In short, I read that the S&P 500’s biggest seven companies were up an average 50% year to date. The rest of the index? Up just 3%.
This strange dynamic, sometimes called the Pareto Principle, or the 80/20 rule, is where a handful of stocks are responsible for almost all of the financial rewards. A few big winners dominate a stock market’s performance. It happens time and again.
It’s not limited to the US either. Ashtead is one British example. The equipment rental firm’s shares were 29p in 2008. Now, they’re £50. If I’d thrown five thousand into it then I’d now be a millionaire. Five thousand in a FTSE 100 tracker wouldn’t have even doubled.
These asymmetric payouts might be the key to a vast portfolio and massive passive income. What if I could follow a strategy that hunted the biggest returning stocks? I could aim for a £1m portfolio buying only a few shares.
“Get in early”
This, in a nutshell, is the philosophy of investor Peter Lynch. For the unaware, this is the man who coined the phrase “10-bagger” to refer to a stock that rises 10 times in value. He scours the market for the wealth-building power of these types of stocks.
How does he find them? Well, another of his suggestions is to “get in early”. What this means is to invest in a stock before its rapid growth phase.

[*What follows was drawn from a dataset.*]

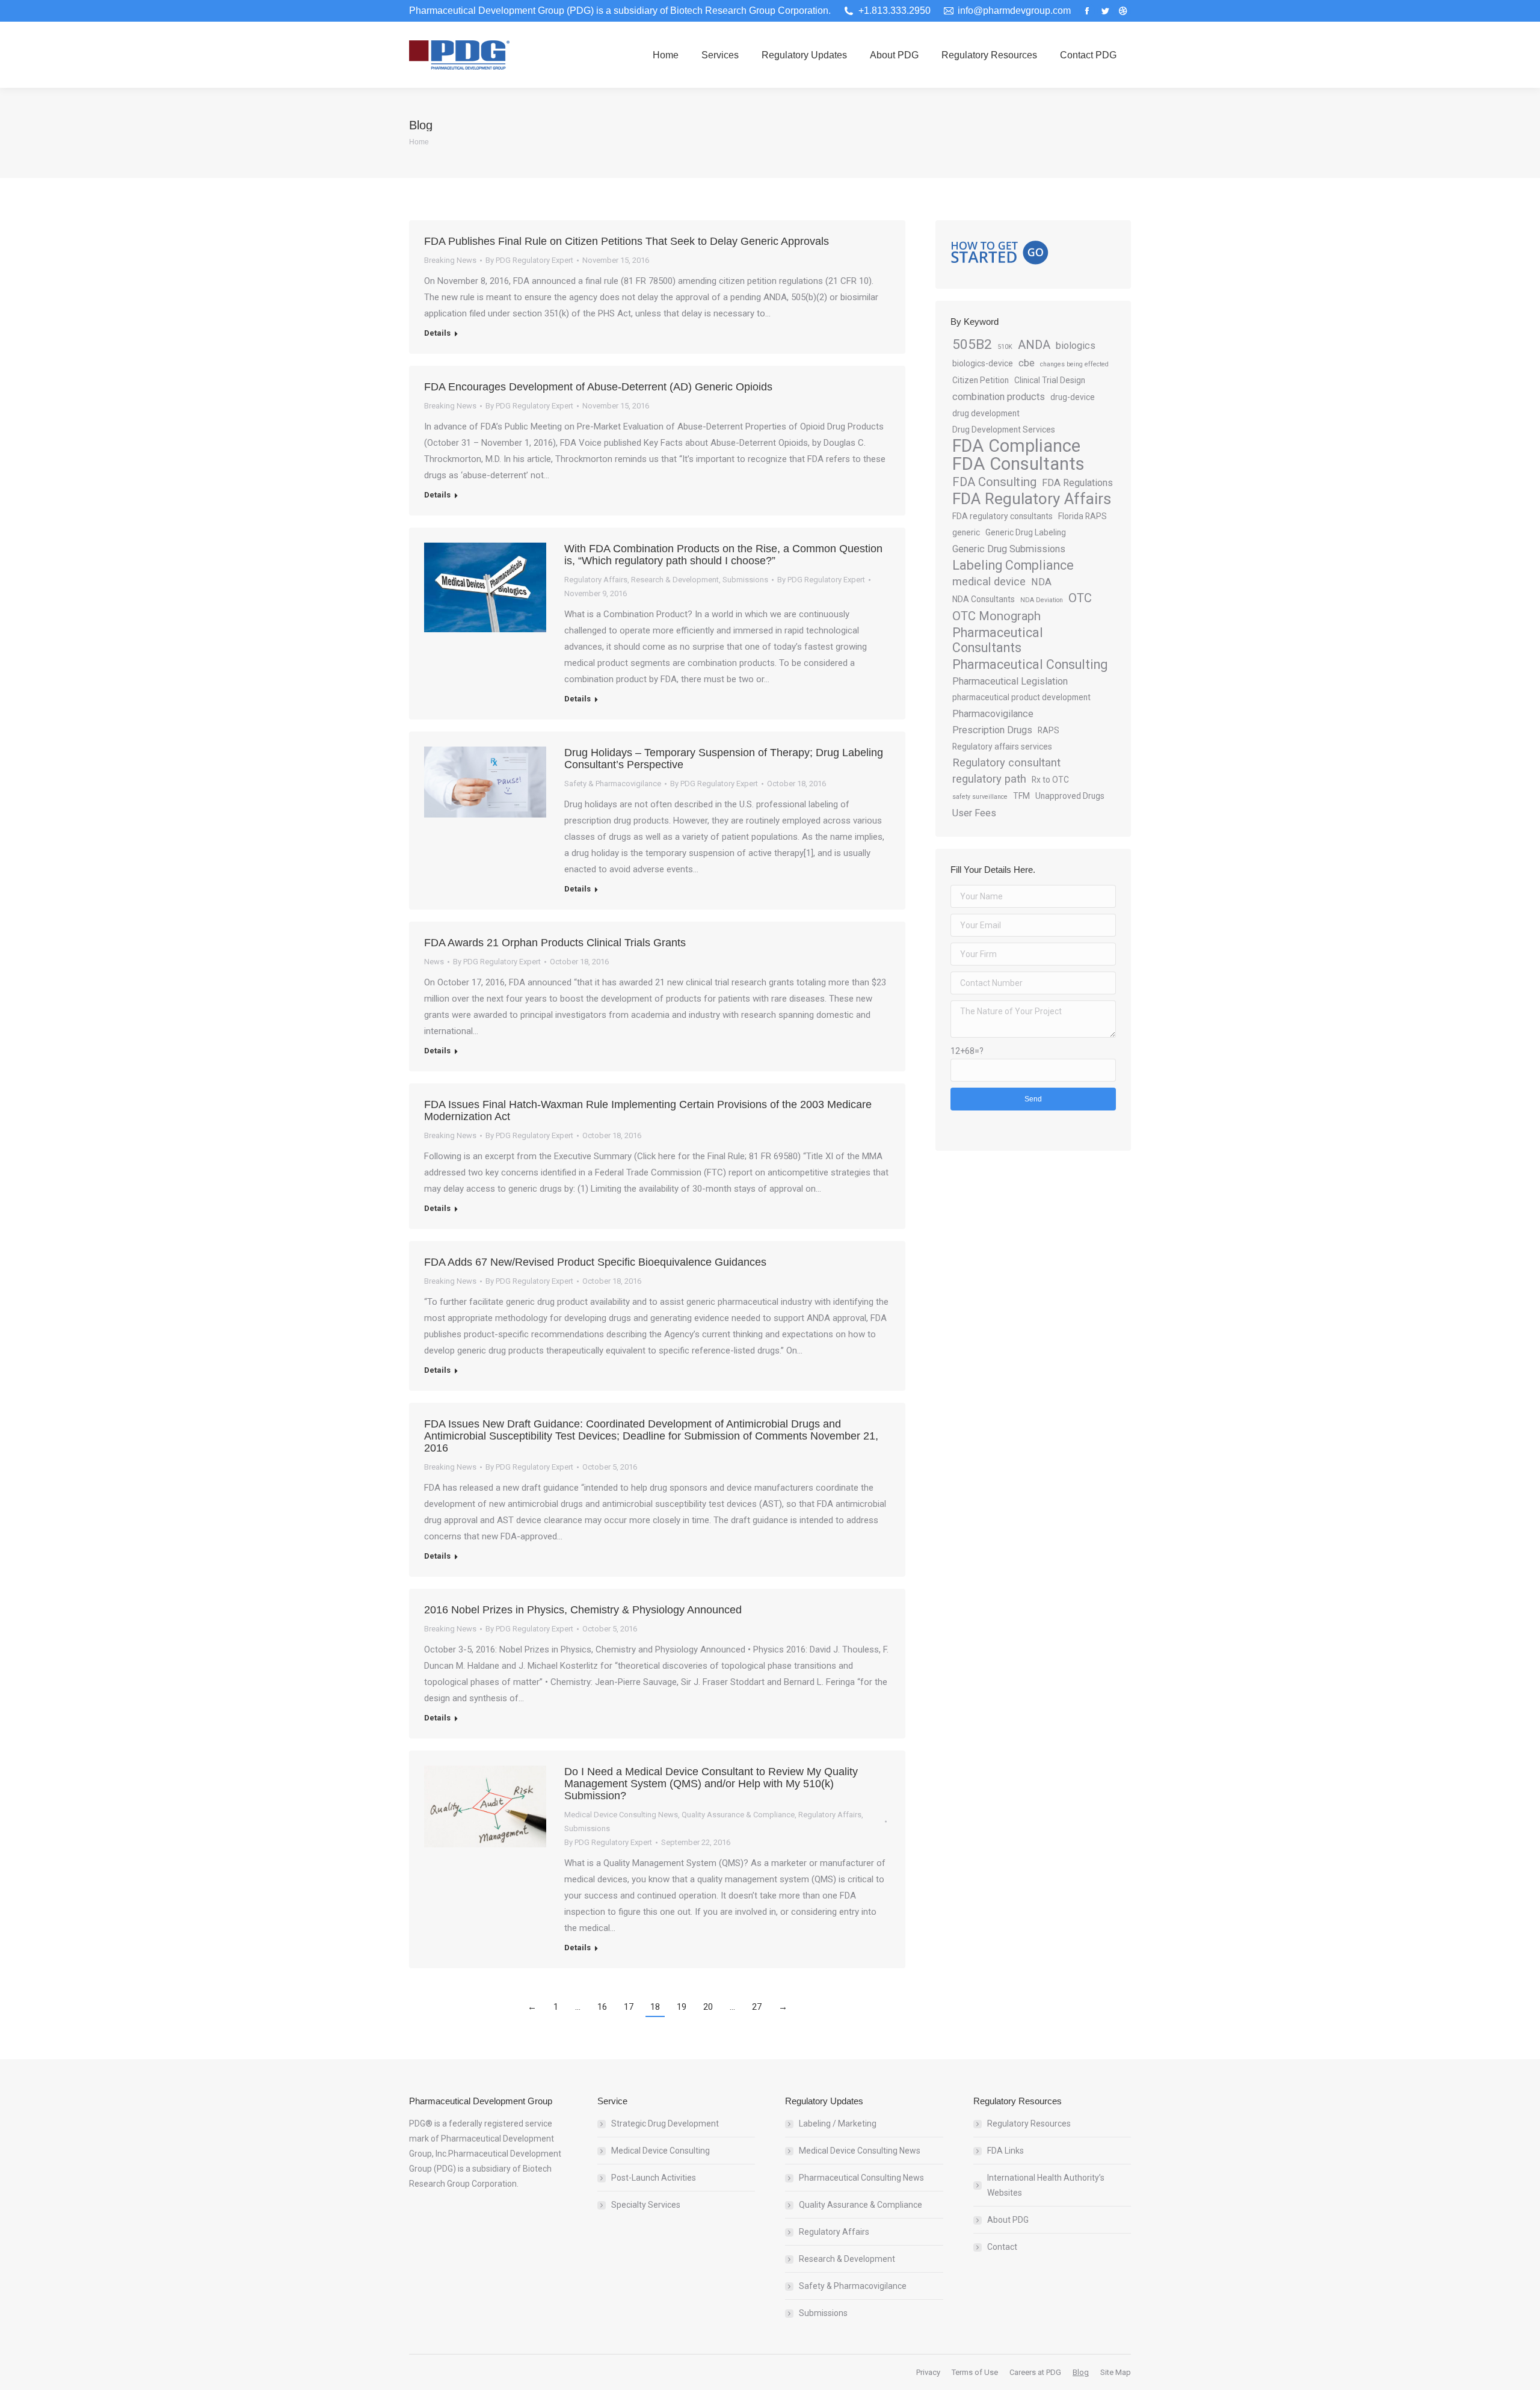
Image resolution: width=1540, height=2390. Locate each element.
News (434, 961)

Once the company is so big that it’s a market leader, the really giant returns are over.
To go back to Ashtead, investing in 2008 could have swiftly made me a millionaire. Investing these days? Not so much. That’s not to say it’s a bad company, but it has a market value of £15bn. A 10-times return from now would see the firm somehow have the same value as oil giant Shell.
Turn £50k into £1m?
So what if I can use Lynch’s advice to find the best market-beating shares? Well, if we say the market yearly average is 10%, maybe I could aim for 12%, 13%, or even 14%. That might not sound like a huge upgrade, but even small improvements make a huge difference once compound interest takes effect. Here’s what £50,000 might turn into.
£50,000 | |||
12% | 13% | 14% | |
5 years | £168,458 | £174,416 | £180,561 |
10 years | £377,222 | £403,644 | £431,946 |
15 years | £745,136 | £825,984 | £915,966 |
20 years | £1,393,525 | £1,604,116 | £1,847,905 |
Now, I will say this strategy is riskier than others. In my quest for 10-baggers, I could end up underperforming the market just as much as I could end up outperforming. If I was unable to find a single one of these special shares then I might end up seriously slowing my wealth gain. I could even end up losing money.
It’s a high reward and high risk strategy. I accept a higher chance of losing money to potentially reap the rewards, but it’s definitely not for everyone.
Still, if I’m looking to turn £50k into £1m then I may need to take a few chances. And if I get it right, I could withdraw a steady 4% to take home £40,000 per year as a second income. Sounds good to me.